『幻の卵屋さん』は「高級卵バイキング」
こういった悲喜こもごもの中でも、『幻の卵屋さん』では、多くの生産者さんの思いに寄り添いながら、そして卵本来の楽しさ、魅力を多くの人に知ってもらおうと各地を巡回しながら奮闘していると言います。
「当初は、コロナ禍で卸先のなくなった卵生産者さんを支援するために始めました。全国各地の卵を1個単位で選んで詰め合わせ購入できる『高級卵バイキング』です。
通常、卵は6〜10個のパックで販売されていますので、違う種類のたまごを同時に食べ比べるというシーンが食卓にありませんでした。
しかし、卵は銘柄ごとに味も色味も香りも全然違います。白身が甘かったりしょっぱかったり、黄身に昆布の風味がしたりします。
そんなたまごの食べ比べができるのが最大の特徴です。そして『気に入った卵をその生産者さんから直接購入してもらう』のがゴールの取り組みです。
現在約100種類の卵を日替わりで仕入れており、店頭には毎日違う卵が数10種類並びます。実店舗は持たず、期間限定の催事出店のみで展開をしていることから『幻の卵屋さん』を名乗っています」(上野さん)
モーツァルトを聴かせて育てた卵があった!
というわけで、筆者も『幻の卵屋さん』でいくつかの卵を買って食べてみることにしました。写真の通り、一口に「卵」と言えども、まず見た目がだいぶ違います。
そして上野さんの話にもあった通り味わいもだいぶ異なりました。
「たまゆら琥珀」という卵は濃厚なコクで味わい深く、軽い火入れ調理だと、より美味しさが伝わるように思いました。
また、「夢美人」という卵は、なんとモーツァルトを聴かせながら育てた卵とのことで、味わいのバランスに優れている一方、上品な口当たりでした。

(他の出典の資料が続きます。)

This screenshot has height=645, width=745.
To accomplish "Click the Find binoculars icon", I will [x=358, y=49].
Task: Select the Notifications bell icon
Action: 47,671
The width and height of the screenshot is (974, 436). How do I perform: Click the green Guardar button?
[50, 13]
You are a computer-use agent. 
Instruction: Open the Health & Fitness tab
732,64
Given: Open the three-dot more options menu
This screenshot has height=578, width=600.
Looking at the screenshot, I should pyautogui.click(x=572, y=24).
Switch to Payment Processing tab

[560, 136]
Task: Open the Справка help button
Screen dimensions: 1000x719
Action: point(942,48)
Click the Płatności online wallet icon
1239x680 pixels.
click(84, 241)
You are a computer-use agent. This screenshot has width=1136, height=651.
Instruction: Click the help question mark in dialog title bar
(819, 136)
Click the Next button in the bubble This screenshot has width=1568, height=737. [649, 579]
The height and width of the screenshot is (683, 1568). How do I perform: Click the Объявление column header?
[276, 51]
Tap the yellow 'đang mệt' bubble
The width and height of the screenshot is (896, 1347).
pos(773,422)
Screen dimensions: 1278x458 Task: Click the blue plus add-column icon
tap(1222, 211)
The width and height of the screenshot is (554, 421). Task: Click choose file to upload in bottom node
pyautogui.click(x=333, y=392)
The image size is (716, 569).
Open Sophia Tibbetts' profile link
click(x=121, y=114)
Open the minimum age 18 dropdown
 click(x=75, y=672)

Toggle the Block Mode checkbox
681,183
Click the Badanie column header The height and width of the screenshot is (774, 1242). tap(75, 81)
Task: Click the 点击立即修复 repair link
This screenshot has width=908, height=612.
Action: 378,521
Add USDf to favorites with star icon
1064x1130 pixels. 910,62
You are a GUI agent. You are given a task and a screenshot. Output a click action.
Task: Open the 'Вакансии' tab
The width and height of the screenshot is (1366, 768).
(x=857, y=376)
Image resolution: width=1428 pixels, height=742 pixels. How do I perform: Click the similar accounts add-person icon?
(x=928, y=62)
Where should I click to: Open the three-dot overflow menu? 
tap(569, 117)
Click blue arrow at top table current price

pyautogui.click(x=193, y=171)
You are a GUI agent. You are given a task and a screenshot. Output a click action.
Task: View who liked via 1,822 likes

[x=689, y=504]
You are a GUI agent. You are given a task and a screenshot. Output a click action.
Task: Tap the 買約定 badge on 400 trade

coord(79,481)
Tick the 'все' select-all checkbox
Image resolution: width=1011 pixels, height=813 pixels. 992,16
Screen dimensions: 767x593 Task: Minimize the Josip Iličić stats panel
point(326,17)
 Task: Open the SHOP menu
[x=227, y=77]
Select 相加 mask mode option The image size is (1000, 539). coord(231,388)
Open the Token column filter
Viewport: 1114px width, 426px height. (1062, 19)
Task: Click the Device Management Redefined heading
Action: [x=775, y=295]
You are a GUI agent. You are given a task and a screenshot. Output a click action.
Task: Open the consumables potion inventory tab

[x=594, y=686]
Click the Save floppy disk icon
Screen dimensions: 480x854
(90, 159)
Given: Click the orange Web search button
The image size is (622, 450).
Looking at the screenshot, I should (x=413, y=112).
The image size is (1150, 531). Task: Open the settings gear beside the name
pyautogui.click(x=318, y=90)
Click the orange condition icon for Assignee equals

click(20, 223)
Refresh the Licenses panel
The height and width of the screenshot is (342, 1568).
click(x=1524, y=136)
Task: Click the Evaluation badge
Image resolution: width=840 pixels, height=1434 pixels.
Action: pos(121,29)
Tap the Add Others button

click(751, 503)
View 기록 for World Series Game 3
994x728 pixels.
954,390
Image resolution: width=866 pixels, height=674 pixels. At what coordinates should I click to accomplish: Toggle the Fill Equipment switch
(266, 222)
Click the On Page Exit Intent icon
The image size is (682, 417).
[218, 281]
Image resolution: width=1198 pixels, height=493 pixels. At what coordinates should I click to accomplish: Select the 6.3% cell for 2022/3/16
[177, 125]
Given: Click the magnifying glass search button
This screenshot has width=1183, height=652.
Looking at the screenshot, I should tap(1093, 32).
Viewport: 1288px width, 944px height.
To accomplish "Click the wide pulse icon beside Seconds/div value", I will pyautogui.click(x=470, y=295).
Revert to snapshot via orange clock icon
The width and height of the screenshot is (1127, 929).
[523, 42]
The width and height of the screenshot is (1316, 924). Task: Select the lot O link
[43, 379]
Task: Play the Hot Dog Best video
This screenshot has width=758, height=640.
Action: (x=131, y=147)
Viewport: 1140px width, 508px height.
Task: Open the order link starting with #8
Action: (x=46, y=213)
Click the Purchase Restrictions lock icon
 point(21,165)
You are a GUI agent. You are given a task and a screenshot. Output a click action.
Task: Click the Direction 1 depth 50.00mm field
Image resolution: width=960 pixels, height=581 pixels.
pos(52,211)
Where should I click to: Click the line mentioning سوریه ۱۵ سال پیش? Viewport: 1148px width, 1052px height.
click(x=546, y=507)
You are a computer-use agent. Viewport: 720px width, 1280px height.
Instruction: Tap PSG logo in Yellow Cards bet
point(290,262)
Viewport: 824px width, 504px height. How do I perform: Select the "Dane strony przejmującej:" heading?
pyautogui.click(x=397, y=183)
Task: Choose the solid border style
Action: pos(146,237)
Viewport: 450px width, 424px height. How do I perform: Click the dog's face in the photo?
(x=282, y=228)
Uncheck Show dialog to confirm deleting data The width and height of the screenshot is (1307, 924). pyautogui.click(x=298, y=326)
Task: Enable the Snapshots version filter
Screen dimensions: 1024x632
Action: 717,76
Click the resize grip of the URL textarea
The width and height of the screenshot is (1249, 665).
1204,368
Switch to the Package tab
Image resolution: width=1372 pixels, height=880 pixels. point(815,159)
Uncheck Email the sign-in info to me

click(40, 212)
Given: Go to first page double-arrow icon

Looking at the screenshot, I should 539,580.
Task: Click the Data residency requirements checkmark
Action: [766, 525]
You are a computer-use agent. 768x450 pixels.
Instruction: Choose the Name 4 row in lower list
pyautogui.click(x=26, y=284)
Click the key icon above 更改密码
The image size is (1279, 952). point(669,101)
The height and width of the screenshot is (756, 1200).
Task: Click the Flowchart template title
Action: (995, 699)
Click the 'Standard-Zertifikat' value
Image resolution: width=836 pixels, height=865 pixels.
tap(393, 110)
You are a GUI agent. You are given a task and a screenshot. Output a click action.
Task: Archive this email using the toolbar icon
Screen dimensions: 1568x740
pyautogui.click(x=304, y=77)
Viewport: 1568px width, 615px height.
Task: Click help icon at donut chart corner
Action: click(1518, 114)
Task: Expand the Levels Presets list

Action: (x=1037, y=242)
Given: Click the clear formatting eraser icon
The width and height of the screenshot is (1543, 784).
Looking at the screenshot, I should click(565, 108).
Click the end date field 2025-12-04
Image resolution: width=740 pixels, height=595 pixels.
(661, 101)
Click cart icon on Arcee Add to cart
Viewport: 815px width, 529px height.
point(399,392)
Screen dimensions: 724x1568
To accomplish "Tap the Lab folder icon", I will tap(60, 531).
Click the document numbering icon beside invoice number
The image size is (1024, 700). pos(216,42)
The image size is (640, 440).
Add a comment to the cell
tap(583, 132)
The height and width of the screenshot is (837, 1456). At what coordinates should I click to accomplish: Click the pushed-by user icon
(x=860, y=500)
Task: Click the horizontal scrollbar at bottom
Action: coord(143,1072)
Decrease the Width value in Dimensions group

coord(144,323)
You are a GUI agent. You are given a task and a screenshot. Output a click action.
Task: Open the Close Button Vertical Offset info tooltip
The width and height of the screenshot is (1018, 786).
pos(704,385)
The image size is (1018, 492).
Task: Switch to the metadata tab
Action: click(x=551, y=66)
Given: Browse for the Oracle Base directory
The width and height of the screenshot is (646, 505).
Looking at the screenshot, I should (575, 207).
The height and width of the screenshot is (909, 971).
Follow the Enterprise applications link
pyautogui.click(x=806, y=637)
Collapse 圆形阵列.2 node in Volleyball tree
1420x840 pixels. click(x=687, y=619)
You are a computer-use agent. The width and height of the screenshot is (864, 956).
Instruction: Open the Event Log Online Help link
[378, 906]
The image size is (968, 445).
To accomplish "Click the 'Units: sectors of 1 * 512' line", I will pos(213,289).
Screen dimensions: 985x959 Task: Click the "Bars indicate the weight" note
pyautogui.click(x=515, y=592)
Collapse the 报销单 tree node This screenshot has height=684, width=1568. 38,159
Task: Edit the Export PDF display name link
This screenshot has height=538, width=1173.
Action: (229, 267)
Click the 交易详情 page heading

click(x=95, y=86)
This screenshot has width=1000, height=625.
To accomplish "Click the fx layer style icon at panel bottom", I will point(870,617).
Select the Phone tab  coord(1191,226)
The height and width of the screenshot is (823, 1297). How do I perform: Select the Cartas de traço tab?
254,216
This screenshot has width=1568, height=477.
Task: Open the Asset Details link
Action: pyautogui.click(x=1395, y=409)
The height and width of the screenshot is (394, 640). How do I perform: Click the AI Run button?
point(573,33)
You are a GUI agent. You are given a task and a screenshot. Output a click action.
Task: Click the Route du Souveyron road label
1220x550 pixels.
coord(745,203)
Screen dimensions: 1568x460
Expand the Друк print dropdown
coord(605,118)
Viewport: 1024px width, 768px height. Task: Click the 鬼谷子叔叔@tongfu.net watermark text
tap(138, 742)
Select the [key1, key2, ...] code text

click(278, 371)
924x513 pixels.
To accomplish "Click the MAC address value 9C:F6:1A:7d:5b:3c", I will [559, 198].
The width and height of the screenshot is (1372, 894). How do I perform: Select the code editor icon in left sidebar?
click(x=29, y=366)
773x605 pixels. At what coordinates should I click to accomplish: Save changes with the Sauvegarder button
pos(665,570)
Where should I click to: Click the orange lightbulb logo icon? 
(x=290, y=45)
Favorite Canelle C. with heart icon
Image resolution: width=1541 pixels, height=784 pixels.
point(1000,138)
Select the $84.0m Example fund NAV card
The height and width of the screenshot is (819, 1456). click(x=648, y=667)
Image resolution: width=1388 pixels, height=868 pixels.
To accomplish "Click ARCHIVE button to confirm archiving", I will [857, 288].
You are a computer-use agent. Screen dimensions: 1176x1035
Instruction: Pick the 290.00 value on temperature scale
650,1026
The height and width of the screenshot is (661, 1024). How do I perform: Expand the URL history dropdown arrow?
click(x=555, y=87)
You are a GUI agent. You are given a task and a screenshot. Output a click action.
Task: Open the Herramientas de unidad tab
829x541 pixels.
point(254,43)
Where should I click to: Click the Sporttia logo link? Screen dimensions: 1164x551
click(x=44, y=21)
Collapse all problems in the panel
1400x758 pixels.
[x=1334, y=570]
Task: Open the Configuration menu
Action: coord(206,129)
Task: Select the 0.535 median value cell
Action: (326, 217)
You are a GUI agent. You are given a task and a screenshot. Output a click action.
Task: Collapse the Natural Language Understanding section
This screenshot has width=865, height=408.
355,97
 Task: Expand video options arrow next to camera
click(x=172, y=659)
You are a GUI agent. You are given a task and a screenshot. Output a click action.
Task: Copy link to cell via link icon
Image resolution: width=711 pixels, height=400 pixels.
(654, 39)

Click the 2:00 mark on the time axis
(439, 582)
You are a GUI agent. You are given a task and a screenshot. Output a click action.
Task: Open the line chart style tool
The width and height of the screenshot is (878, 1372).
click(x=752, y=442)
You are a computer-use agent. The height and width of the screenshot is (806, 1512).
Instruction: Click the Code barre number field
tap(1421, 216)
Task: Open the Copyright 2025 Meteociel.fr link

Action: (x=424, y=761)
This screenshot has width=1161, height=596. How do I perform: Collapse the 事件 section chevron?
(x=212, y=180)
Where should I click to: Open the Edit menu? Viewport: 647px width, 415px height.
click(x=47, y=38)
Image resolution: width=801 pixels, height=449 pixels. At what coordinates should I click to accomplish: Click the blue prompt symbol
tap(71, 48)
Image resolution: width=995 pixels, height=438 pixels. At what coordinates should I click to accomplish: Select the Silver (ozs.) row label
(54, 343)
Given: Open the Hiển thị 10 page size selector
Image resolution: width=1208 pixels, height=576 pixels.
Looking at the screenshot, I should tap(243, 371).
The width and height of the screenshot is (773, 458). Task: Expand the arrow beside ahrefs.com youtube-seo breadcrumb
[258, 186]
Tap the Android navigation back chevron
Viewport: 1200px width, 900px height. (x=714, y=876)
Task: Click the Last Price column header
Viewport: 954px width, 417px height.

さらに、「米艶」という卵はレモンイエローの黄身が印象的で、北海道のお米が餌に採用されているとのこと。甘味と旨味に優れた卵でした。
そして、「夢王」という卵は「米艶」と対照的な強い赤みが特徴で、兵庫県のスーパープレミアム卵として知られるもの。見た目通りの濃厚な味わいが美味しい卵でした。